# Brief
Your task is to repeat the entries below exactly and to leave their images out.

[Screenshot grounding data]
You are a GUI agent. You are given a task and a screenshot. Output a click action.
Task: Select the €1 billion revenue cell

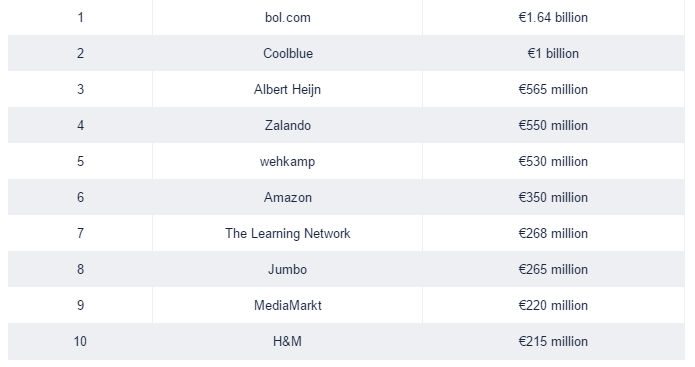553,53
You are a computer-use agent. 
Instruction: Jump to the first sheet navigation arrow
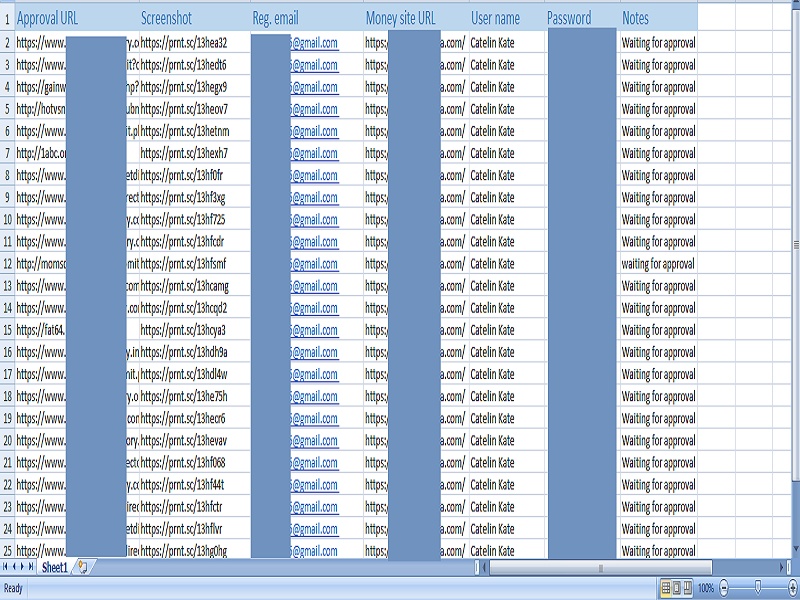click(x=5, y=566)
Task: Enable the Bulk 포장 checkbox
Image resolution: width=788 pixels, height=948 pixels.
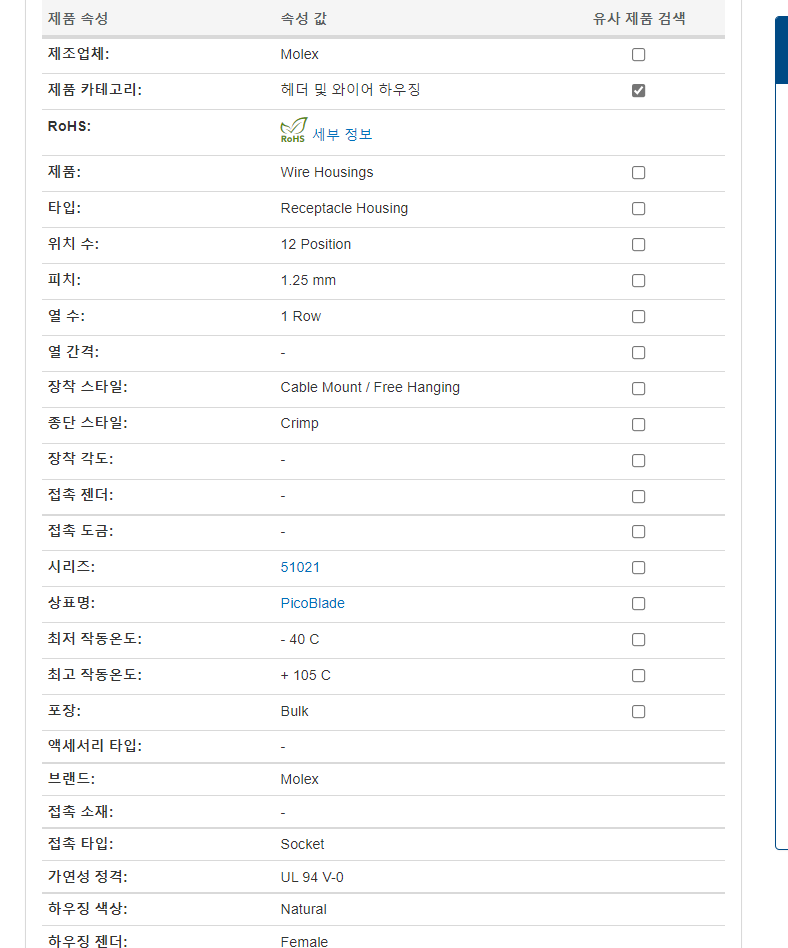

# Result of the task
You are a GUI agent. You are given a task and a screenshot. Output a click action.
Task: Select the €1 billion revenue cell

553,53
You are a computer-use agent. 
Instruction: Jump to the first sheet navigation arrow
click(x=5, y=566)
Task: Enable the Bulk 포장 checkbox
Image resolution: width=788 pixels, height=948 pixels.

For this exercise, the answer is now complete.